Nun ist die Stadt Witten aber nicht irgendwo auf dem flachen Land, sondern hat direkt an ihrer Stadtgrenze zwei staatliche Großuniversitäten, an denen sich die Studenten der Uni-WH bei solchen Initiativen erkundigen könnten. Und sollten die dort nicht fündig werden, so gibt es im Umkreis von weniger als 150 km 13 große Universitäten und einen Haufen Hochschulen aller Art, wo die Studierenden fündig werden könnten.
Zudem scheint der Autor ein merkwürdiges Bild vom Studium an einer staatlichen Universität zu haben. Natürlich gab und gibt es dort immer irgendwelche Spinner und Bereiche, wie die Genderforschung, wo richtig Steuergelder für ideologischen Murks verbraten werden. Auch sind die Hochschulgruppen der Parteien der Parteienkindergarten und Anknüpfungspunkt für lebenslange Seilschaften und insbesondere bei der SPD auch der Plan B für eine Karriere mit einem hohen Salär, wenn die intellektuellen Fähigkeiten für ein erfolgreiches Studium nicht ausreichen.

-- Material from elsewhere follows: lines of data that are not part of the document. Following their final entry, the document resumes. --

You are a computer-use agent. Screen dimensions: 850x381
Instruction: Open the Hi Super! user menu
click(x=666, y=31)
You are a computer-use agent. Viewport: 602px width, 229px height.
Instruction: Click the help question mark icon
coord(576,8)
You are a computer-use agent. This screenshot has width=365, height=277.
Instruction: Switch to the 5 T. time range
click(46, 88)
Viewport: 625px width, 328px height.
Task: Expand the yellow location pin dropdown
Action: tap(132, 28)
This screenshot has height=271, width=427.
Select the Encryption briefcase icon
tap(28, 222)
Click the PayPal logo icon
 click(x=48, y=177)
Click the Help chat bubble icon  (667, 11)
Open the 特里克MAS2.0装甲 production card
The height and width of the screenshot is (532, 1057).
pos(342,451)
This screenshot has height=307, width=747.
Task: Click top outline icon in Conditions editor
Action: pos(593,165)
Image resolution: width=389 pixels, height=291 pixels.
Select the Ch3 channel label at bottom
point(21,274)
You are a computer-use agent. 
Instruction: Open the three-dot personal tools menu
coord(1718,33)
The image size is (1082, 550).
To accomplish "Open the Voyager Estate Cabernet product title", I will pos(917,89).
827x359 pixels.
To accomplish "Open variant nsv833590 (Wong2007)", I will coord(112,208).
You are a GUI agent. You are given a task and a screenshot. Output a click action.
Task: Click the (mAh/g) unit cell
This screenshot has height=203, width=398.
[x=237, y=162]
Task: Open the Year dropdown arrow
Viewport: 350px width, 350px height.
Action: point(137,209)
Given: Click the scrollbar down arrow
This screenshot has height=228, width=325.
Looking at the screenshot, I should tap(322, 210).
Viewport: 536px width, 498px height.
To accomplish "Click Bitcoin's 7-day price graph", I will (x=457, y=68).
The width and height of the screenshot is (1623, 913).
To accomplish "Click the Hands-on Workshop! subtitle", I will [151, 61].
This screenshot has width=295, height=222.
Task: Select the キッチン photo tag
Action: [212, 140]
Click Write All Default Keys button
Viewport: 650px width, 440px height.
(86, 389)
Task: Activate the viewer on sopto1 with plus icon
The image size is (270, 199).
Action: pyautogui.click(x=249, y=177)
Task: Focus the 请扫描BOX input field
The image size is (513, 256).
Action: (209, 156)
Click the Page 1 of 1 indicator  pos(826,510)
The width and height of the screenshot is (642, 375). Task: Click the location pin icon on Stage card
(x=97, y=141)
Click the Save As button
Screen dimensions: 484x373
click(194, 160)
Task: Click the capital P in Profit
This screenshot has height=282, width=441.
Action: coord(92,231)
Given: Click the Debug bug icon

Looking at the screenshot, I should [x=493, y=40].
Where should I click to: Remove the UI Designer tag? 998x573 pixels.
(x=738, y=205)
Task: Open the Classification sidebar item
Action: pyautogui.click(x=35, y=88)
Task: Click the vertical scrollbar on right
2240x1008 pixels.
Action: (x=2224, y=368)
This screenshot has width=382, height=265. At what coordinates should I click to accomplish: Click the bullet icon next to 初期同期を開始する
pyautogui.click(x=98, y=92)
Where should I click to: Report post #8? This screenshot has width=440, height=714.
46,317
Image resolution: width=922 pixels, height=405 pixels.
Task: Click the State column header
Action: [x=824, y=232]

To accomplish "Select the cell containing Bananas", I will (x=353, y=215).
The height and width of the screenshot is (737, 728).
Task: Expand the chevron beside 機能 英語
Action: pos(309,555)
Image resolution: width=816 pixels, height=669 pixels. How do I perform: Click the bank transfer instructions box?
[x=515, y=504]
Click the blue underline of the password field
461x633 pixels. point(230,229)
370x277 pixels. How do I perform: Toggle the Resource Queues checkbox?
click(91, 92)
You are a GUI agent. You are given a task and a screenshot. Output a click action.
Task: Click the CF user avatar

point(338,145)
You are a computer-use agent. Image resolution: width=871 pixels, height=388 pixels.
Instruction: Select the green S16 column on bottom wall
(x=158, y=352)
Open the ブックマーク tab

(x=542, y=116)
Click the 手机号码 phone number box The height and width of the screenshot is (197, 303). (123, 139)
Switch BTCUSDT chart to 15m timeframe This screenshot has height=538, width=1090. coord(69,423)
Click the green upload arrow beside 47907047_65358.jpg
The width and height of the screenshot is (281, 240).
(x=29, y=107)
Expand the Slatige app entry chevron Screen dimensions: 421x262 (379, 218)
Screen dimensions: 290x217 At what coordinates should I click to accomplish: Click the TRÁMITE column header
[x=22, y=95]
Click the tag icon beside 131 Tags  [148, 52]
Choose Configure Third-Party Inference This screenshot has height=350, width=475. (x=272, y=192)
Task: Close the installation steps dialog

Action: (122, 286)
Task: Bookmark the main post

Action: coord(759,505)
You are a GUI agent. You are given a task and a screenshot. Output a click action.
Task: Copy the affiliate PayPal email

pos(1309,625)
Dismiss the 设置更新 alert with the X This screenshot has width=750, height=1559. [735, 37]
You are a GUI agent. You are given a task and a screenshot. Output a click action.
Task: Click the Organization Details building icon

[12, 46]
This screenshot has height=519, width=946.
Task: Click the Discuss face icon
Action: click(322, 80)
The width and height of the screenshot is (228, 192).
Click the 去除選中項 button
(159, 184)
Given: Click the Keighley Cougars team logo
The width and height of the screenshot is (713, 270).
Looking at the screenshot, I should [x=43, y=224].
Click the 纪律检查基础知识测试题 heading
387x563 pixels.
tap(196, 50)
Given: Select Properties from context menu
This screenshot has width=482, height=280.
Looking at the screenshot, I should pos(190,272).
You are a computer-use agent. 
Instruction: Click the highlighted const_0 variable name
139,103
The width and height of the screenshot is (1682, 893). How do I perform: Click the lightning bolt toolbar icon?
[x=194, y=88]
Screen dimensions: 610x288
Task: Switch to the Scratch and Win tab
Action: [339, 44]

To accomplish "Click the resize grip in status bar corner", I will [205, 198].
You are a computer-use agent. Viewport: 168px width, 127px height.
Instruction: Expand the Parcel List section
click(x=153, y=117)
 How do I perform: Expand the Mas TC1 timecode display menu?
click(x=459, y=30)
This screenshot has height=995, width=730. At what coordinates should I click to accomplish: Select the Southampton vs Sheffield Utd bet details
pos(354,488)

Aber locker 95% der Studenten haben mit diesem faulen Zauber nichts am Hut. Durch die Trivialisierung des Studium durch die BA/MA-Umstellung, der unübersichtlichen Flut von Abschlüssen, dem Zwang für fast alle Professoren auch Drittmittel einzuwerben und den Zwang der Studierenden sich durch entsprechende Praktika von der Masse zu differenzieren, findet eine kritische Auseinandersetzung schon lange nicht mehr statt.
Lern-Bulimie heißt das Zauberwort. Sich möglichst viel Stoff in kurzer Zeit für die Prüfungen am Semesterende einprägen, die Prüfung mit einer guten (abschlussrelevanten) Note bestehen und dann den ganzen Kram schnell wieder ausspeichern, um Platz für den nächsten Stoff zuschaffen. Das Verstehen ist nur hinderlich und man legt dieses am Besten auf die Zeit nach dem Studium.
Das ist die Ökonomisierung des Studiums.
Da ist jedes alternative Uni-Konzept interessant.
Aber die unnachgiebige Härte, mit der die Privat-Uni vom Autor eingedeckt wird, ist plötzlich verschwunden, wenn es um die Waldorfschulen geht.
Da stört es nicht, wenn die bösen, reichen Eltern in der Regel quasi die Schule gehört und diese durchaus einen hohen Einfluss auf den Schulbetrieb haben. Nebenbei: Auch in Waldorfschulen können Kinder sitzen bleiben und die Zeugnisse spiegeln (allerdings ohne Noten) auch eine Bewertung der Leistungen des Kindes wieder.
Zum Leistungsniveau der Schulen läßt sich folgendes sagen: Jenseits des musisch-künstlicherischen Teils bewegt sich die Schule bis zur Sek II in der Regel auf Hauptschulniveau. Das Thema Mathematik ist äußerst dunkel und die ganzen Naturwissenschaften werden i.d.R. nur phänomenologisch betrachtet. Wer dort sein Abitur machen möchte, der darf dann in der Sek II richtig pauken, weil die verlorenen Jahre überbrückt werden müssen. Aber auch dann ist es letztendlich nur ein Schmalspur-Abi.
Nebenbei: Die reichen Eltern auf vielen Waldorfschulen nutzen den selben Diskriminierungsmechanismus, der auch gerne auf den "besseren" Gymnasien Verwendung findet: Man macht exorbitante Klassenfahrten und gerne auch jedes Jahr. Skilaufen in den Alpen? Da knallt man doch gerne ein paar hundert Euro für Klamotten heraus, die dem Kind schon im nächsten Winter zu klein sind. Zelten? Klar ein schickes und teures Zelt für den eigenen Nachwuchs indem es dann seinen Wunsch-Klassenkameraden mit einlädt. Und der Hartz'er Roller? Der darf Mal irgendwo im Fundus herumschauen, ob da noch etwas herumliegt, was niemand mehr braucht oder sich kräftig irgendwo einschleimen, damit er nicht mit dem letzten Gerümpel unterwegs ist und quasi den Looser eintätowiert hat.
Fitter kann man die Balgen für die neoliberale Denke kaum machen.